_DIRECTIONS_
Write out every record in full, keeping each character exactly as it is.

_SOURCE RECORDS_
==================================================

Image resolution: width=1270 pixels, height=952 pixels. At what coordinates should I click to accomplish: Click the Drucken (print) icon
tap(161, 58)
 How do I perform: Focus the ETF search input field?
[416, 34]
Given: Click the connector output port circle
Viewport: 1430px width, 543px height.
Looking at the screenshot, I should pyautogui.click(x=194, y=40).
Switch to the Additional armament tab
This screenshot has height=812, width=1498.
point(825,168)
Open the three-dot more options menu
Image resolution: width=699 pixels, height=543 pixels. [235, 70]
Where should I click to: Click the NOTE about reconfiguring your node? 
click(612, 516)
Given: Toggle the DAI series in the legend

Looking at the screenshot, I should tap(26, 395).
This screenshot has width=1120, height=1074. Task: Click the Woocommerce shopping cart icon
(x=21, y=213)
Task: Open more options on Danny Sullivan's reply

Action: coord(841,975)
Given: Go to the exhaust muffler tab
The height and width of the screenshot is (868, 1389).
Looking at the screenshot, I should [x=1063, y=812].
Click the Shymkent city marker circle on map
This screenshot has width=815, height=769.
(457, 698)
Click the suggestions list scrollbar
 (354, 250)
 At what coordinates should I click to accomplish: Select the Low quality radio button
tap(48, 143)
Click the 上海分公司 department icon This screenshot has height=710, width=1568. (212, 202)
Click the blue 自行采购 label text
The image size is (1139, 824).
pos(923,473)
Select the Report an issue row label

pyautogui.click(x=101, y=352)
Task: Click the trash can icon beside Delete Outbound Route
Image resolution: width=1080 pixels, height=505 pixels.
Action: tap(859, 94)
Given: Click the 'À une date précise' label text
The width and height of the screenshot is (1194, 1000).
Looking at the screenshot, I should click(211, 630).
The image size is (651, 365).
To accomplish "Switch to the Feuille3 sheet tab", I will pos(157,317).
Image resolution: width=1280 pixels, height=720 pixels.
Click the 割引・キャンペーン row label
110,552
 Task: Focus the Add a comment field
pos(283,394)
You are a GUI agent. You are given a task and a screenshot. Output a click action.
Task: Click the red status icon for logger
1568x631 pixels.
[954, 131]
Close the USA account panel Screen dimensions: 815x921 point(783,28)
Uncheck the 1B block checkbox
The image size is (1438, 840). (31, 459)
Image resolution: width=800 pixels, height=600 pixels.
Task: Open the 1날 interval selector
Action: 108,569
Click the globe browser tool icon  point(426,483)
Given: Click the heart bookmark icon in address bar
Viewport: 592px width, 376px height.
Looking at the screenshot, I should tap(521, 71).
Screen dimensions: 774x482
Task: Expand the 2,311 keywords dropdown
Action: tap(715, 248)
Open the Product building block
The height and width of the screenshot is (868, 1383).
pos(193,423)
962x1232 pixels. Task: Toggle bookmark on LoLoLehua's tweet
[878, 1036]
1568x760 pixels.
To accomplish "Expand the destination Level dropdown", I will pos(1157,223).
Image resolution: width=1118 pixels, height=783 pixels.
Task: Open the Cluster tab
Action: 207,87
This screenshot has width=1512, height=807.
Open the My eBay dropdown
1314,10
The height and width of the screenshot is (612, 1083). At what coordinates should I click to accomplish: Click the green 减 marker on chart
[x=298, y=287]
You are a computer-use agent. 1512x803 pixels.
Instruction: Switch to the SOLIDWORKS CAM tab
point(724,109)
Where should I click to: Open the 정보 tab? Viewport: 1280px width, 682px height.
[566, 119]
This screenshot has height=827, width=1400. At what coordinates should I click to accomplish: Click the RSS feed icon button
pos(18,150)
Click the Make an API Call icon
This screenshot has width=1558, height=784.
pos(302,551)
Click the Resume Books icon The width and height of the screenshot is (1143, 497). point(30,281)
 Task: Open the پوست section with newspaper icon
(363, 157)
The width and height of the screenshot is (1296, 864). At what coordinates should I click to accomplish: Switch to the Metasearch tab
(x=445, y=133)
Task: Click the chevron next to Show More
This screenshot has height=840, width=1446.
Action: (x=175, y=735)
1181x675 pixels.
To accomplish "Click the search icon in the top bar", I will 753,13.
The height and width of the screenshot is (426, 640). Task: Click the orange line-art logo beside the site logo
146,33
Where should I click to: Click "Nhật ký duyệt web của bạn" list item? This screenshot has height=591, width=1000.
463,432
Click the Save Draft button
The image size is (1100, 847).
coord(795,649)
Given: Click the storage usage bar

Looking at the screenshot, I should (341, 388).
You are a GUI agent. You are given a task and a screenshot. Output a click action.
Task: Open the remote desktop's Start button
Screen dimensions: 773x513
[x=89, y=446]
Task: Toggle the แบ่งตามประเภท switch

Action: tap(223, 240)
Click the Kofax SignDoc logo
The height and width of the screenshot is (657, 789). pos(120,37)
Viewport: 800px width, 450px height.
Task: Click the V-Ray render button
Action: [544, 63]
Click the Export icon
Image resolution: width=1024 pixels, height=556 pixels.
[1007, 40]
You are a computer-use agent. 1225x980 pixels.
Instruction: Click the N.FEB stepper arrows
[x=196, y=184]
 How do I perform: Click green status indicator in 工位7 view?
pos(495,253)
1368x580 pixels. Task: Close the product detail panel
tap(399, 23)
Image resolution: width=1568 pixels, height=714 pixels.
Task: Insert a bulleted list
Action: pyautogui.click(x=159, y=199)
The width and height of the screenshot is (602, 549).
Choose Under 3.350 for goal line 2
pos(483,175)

==================================================

_WRITTEN SOLUTION_
Image resolution: width=1270 pixels, height=952 pixels. At what coordinates should I click to accomplish: Click the Drucken (print) icon
tap(161, 58)
 How do I perform: Focus the ETF search input field?
[416, 34]
Given: Click the connector output port circle
Viewport: 1430px width, 543px height.
Looking at the screenshot, I should pyautogui.click(x=194, y=40).
Switch to the Additional armament tab
This screenshot has height=812, width=1498.
point(825,168)
Open the three-dot more options menu
Image resolution: width=699 pixels, height=543 pixels. [235, 70]
Where should I click to: Click the NOTE about reconfiguring your node? 
click(612, 516)
Given: Toggle the DAI series in the legend

Looking at the screenshot, I should tap(26, 395).
This screenshot has width=1120, height=1074. Task: Click the Woocommerce shopping cart icon
(x=21, y=213)
Task: Open more options on Danny Sullivan's reply

Action: coord(841,975)
Given: Go to the exhaust muffler tab
The height and width of the screenshot is (868, 1389).
Looking at the screenshot, I should [x=1063, y=812].
Click the Shymkent city marker circle on map
This screenshot has width=815, height=769.
(457, 698)
Click the suggestions list scrollbar
 (354, 250)
 At what coordinates should I click to accomplish: Select the Low quality radio button
tap(48, 143)
Click the 上海分公司 department icon This screenshot has height=710, width=1568. (212, 202)
Click the blue 自行采购 label text
The image size is (1139, 824).
pos(923,473)
Select the Report an issue row label

pyautogui.click(x=101, y=352)
Task: Click the trash can icon beside Delete Outbound Route
Image resolution: width=1080 pixels, height=505 pixels.
Action: tap(859, 94)
Given: Click the 'À une date précise' label text
The width and height of the screenshot is (1194, 1000).
Looking at the screenshot, I should click(211, 630).
The image size is (651, 365).
To accomplish "Switch to the Feuille3 sheet tab", I will pos(157,317).
Image resolution: width=1280 pixels, height=720 pixels.
Click the 割引・キャンペーン row label
110,552
 Task: Focus the Add a comment field
pos(283,394)
You are a GUI agent. You are given a task and a screenshot. Output a click action.
Task: Click the red status icon for logger
1568x631 pixels.
[954, 131]
Close the USA account panel Screen dimensions: 815x921 point(783,28)
Uncheck the 1B block checkbox
The image size is (1438, 840). (31, 459)
Image resolution: width=800 pixels, height=600 pixels.
Task: Open the 1날 interval selector
Action: 108,569
Click the globe browser tool icon  point(426,483)
Given: Click the heart bookmark icon in address bar
Viewport: 592px width, 376px height.
Looking at the screenshot, I should tap(521, 71).
Screen dimensions: 774x482
Task: Expand the 2,311 keywords dropdown
Action: tap(715, 248)
Open the Product building block
The height and width of the screenshot is (868, 1383).
pos(193,423)
962x1232 pixels. Task: Toggle bookmark on LoLoLehua's tweet
[878, 1036]
1568x760 pixels.
To accomplish "Expand the destination Level dropdown", I will pos(1157,223).
Image resolution: width=1118 pixels, height=783 pixels.
Task: Open the Cluster tab
Action: 207,87
This screenshot has width=1512, height=807.
Open the My eBay dropdown
1314,10
The height and width of the screenshot is (612, 1083). At what coordinates should I click to accomplish: Click the green 减 marker on chart
[x=298, y=287]
You are a computer-use agent. 1512x803 pixels.
Instruction: Switch to the SOLIDWORKS CAM tab
point(724,109)
Where should I click to: Open the 정보 tab? Viewport: 1280px width, 682px height.
[566, 119]
This screenshot has height=827, width=1400. At what coordinates should I click to accomplish: Click the RSS feed icon button
pos(18,150)
Click the Make an API Call icon
This screenshot has width=1558, height=784.
pos(302,551)
Click the Resume Books icon The width and height of the screenshot is (1143, 497). point(30,281)
 Task: Open the پوست section with newspaper icon
(363, 157)
The width and height of the screenshot is (1296, 864). At what coordinates should I click to accomplish: Switch to the Metasearch tab
(x=445, y=133)
Task: Click the chevron next to Show More
This screenshot has height=840, width=1446.
Action: (x=175, y=735)
1181x675 pixels.
To accomplish "Click the search icon in the top bar", I will 753,13.
The height and width of the screenshot is (426, 640). Task: Click the orange line-art logo beside the site logo
146,33
Where should I click to: Click "Nhật ký duyệt web của bạn" list item? This screenshot has height=591, width=1000.
463,432
Click the Save Draft button
The image size is (1100, 847).
coord(795,649)
Given: Click the storage usage bar

Looking at the screenshot, I should (341, 388).
You are a GUI agent. You are given a task and a screenshot. Output a click action.
Task: Open the remote desktop's Start button
Screen dimensions: 773x513
[x=89, y=446]
Task: Toggle the แบ่งตามประเภท switch

Action: tap(223, 240)
Click the Kofax SignDoc logo
The height and width of the screenshot is (657, 789). pos(120,37)
Viewport: 800px width, 450px height.
Task: Click the V-Ray render button
Action: [544, 63]
Click the Export icon
Image resolution: width=1024 pixels, height=556 pixels.
[1007, 40]
You are a computer-use agent. 1225x980 pixels.
Instruction: Click the N.FEB stepper arrows
[x=196, y=184]
 How do I perform: Click green status indicator in 工位7 view?
pos(495,253)
1368x580 pixels. Task: Close the product detail panel
tap(399, 23)
Image resolution: width=1568 pixels, height=714 pixels.
Task: Insert a bulleted list
Action: pyautogui.click(x=159, y=199)
The width and height of the screenshot is (602, 549).
Choose Under 3.350 for goal line 2
pos(483,175)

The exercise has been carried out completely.